Numerous manufacturing purchasing manager survey results have been reported around the world, several of which climbed to record highs. One of those all-time peaks involved Euroland whose PMI index printed 0.4 points higher at 62.9. Among individual Ezone members, record highs were reached in the Netherlands of 67.2, Austria of 64.7, and Italy of 60.7. Spain’s 57.4 PMI was the highest in 256 months. The German manufacturing PMI reading (66.2) and French score (58.9) represent two-month lows but convey strong rates of growth. These surveys also attest to intensifying inflation aggravated by lengthening supply-chain disruptions.

The CBA-compiled Australian factory purchasing managers index also rose to a record high (59.7), and the AIG-compiled Australian PMI reading advanced 1.8 points to a 37-month high of 61.7. South Africa‘s Absa-compiled manufacturing PMI printed at a 2-month low of 56.2, still well above its end-2020 level of 50.3.

Record high PMI scores were reported by Malaysia of 53.9 and Indonesia of 54.6, but PMI scores dropped during April in the Philippines to a 6-month low of 49.0 and in South Korea to a 3-month low of 54.6. Taiwan‘s PMI rose 1.6 points to a 133-month high of 62.4, while India‘s reading of 55.5 was at a 2-month high.

The Swiss manufacturing PMI reading increased 3.2 points to a record peak of 69.5, and Sweden‘s reading of 69.1 implied the fastest rate of growth since late 1994. Denmark’s PMI jumped 6.6 points higher to an all-time peak of 72.0. Norway’s PMI settled back 1.4 points to a 2-month low but still lofty 59.1.

A more significant manufacturing PMI decline occurred in Turkey, which the manufacturing index dropped 2.2 points to an 11-month low of 50.4, indicating the slowest rate of improvement since the index first moved above 50 nearly a year ago.

The Turkish lira was already looking vulnerable, as central bank officials face another scheduled policy review on Thursday. Prime Minister Erdogan doesn’t want higher interest rates and recently fired one central bank governor for not obeying that preference. But CPI and PPI data released today revealed a further climb. CPI inflation of 17.14% in April versus 11.76% last September was at a 23-month high, and PPI inflation was even more elevated at a 29-month high of 35.17% versus 5.53% in May 2020.

Indonesian CPI inflation was at a 3-month high last month but only 1.42%. Moreover, the monthly rise of consumer prices was just 0.1% for a second straight time.

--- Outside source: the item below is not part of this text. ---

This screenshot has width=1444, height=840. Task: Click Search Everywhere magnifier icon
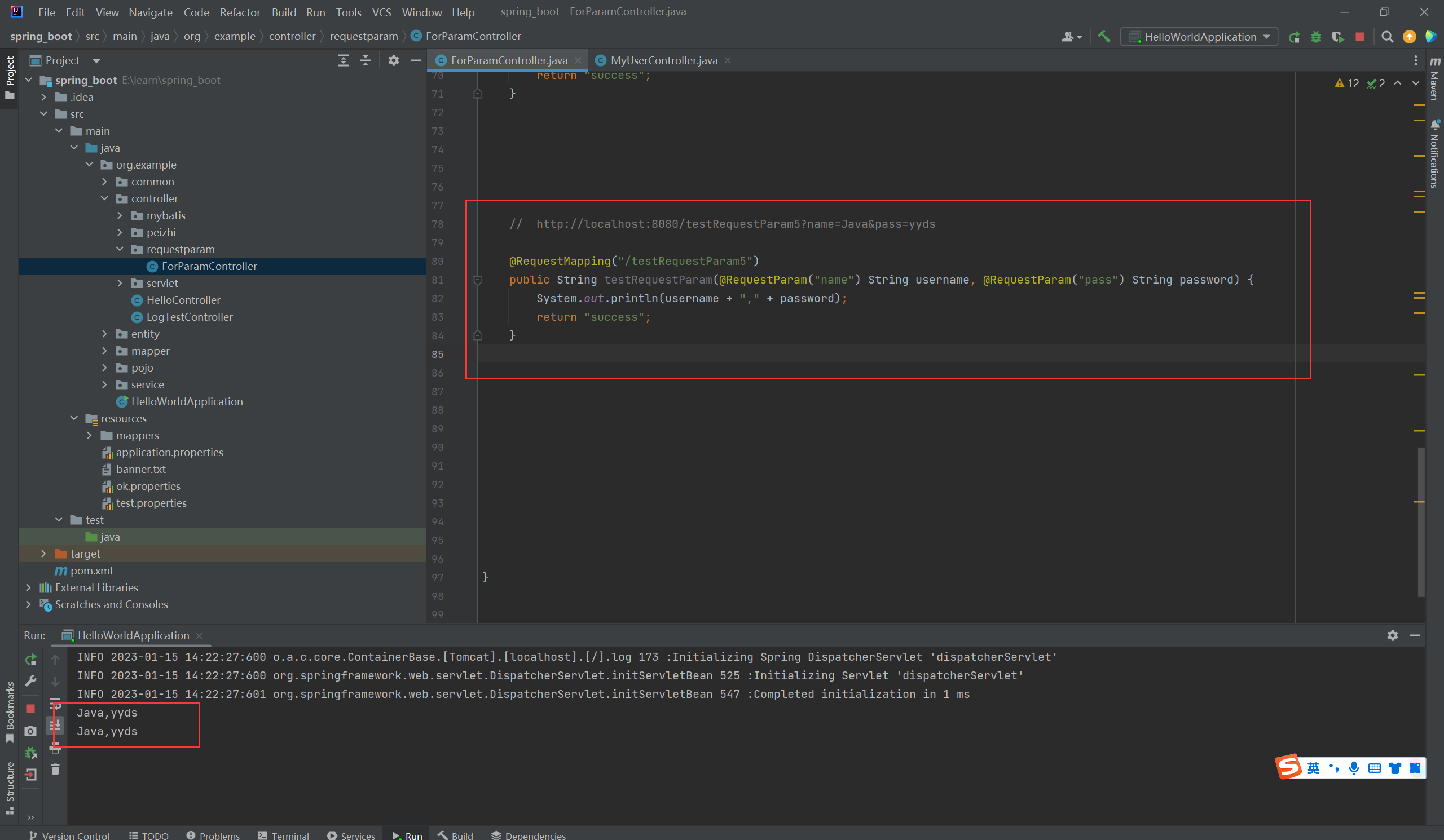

Real GDP in Hong Kong revived last quarter. The on-quarter increase of 5.3% was the most in 70 quarters. In year-on-year terms, growth turned positive for the first time since 2Q 2019 and, at 7.8%, was the strongest pace in 11 years.

The U.S., Canadian and Mexican manufacturing PMI results will be reported shortly. U.S. construction spending data also get released today.